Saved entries

* * *

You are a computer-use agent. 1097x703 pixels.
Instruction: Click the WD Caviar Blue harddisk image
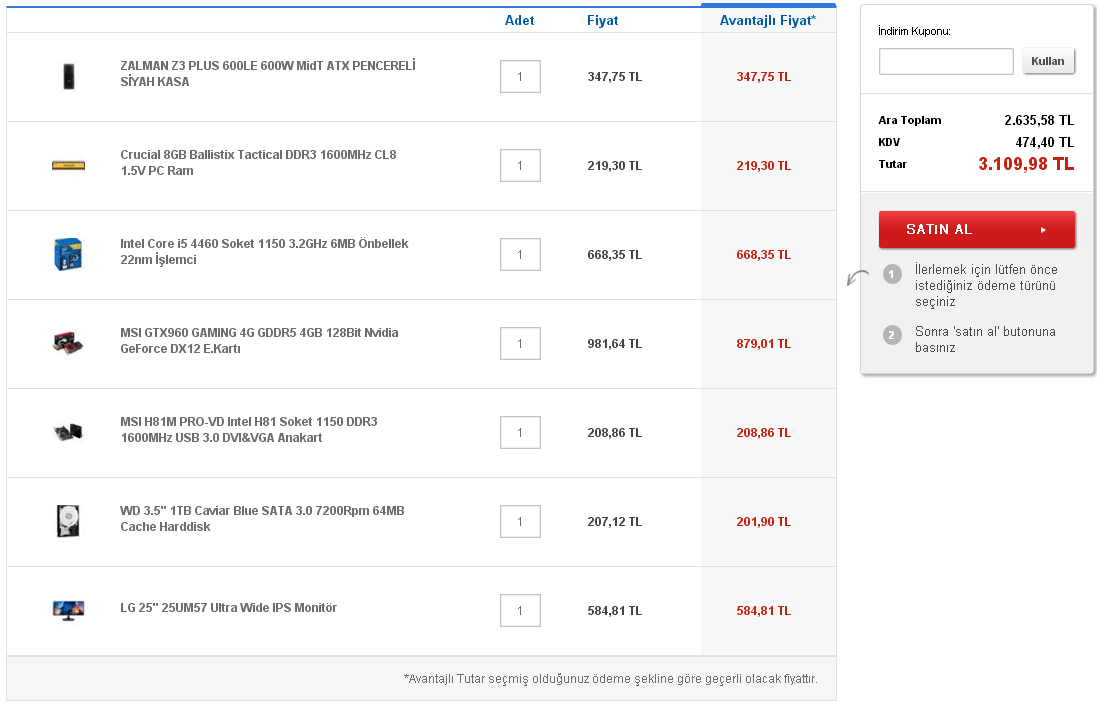[x=68, y=521]
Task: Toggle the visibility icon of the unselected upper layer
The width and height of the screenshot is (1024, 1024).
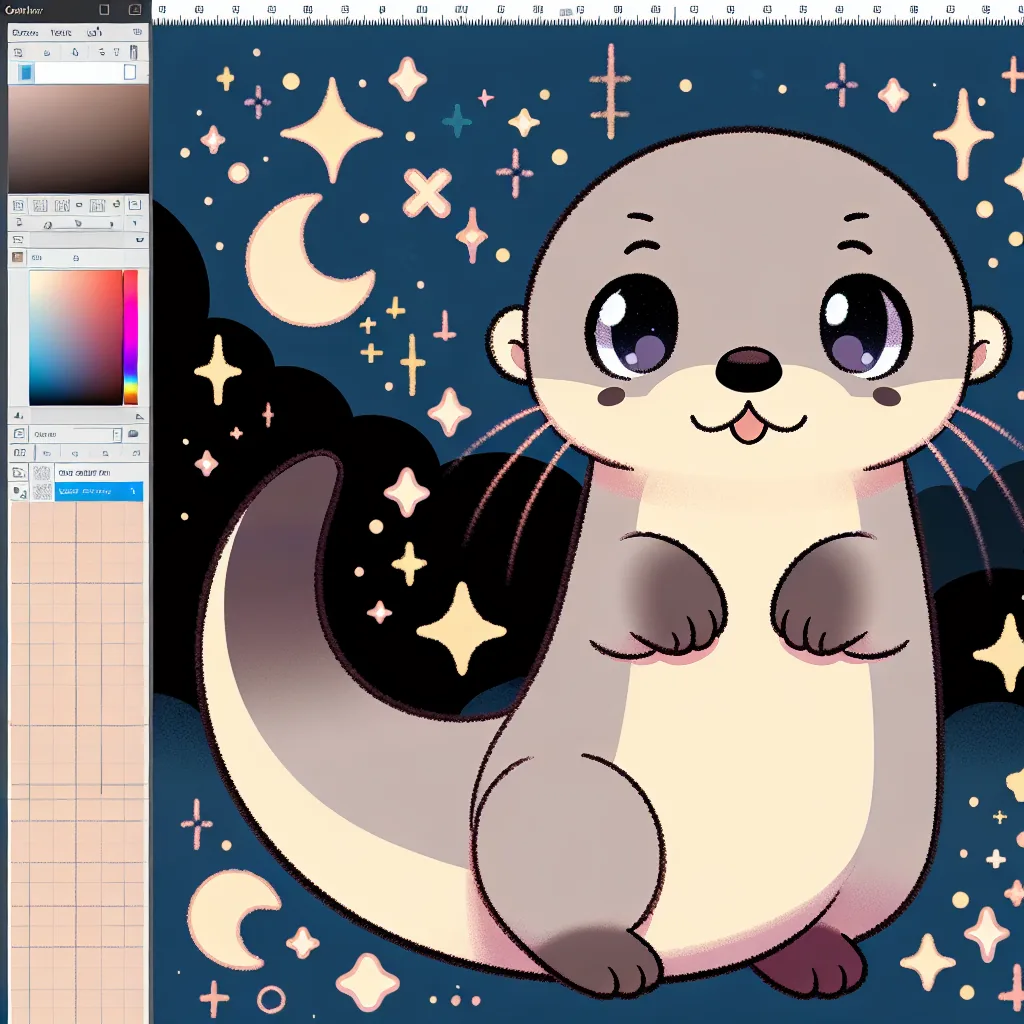Action: (x=18, y=472)
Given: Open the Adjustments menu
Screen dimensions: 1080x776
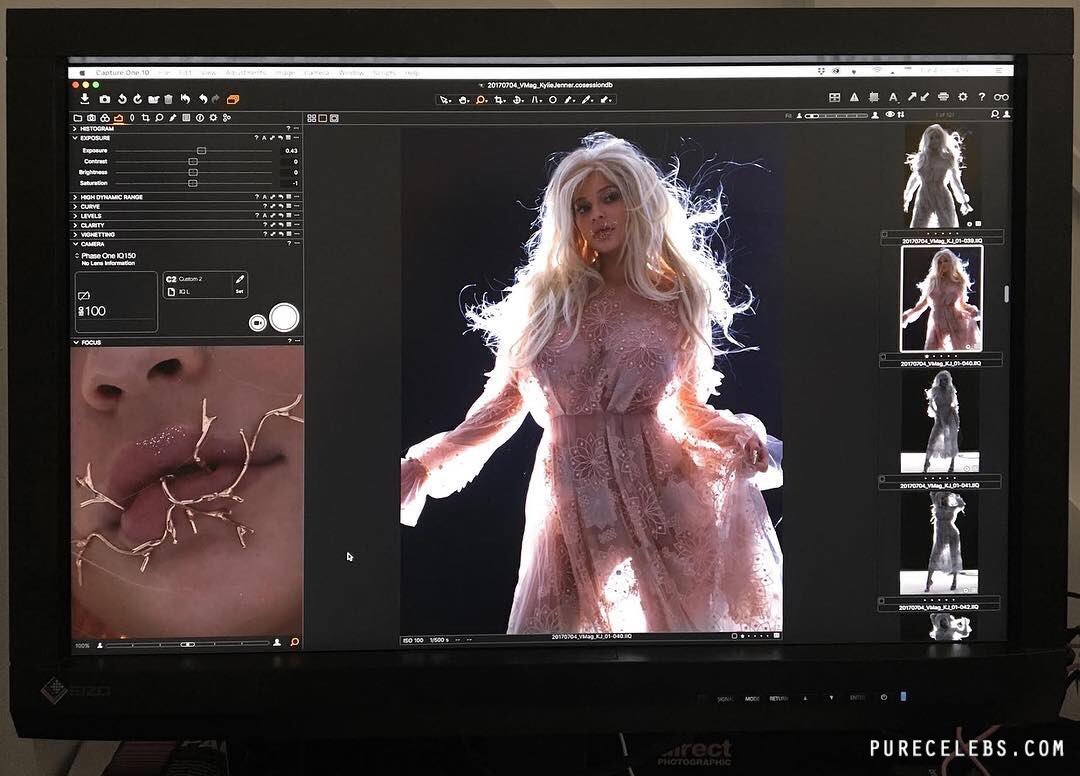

* * *

• WORK TO BE COMPLETED: Repeat exactly the lines in the entries from the one containing "The width and" to the final line, inclusive, and nothing beyond them; skip pictures.

• EXERCISE RESULT:
The width and height of the screenshot is (1024, 1024).
Action: (x=18, y=472)
Given: Open the Adjustments menu
Screen dimensions: 1080x776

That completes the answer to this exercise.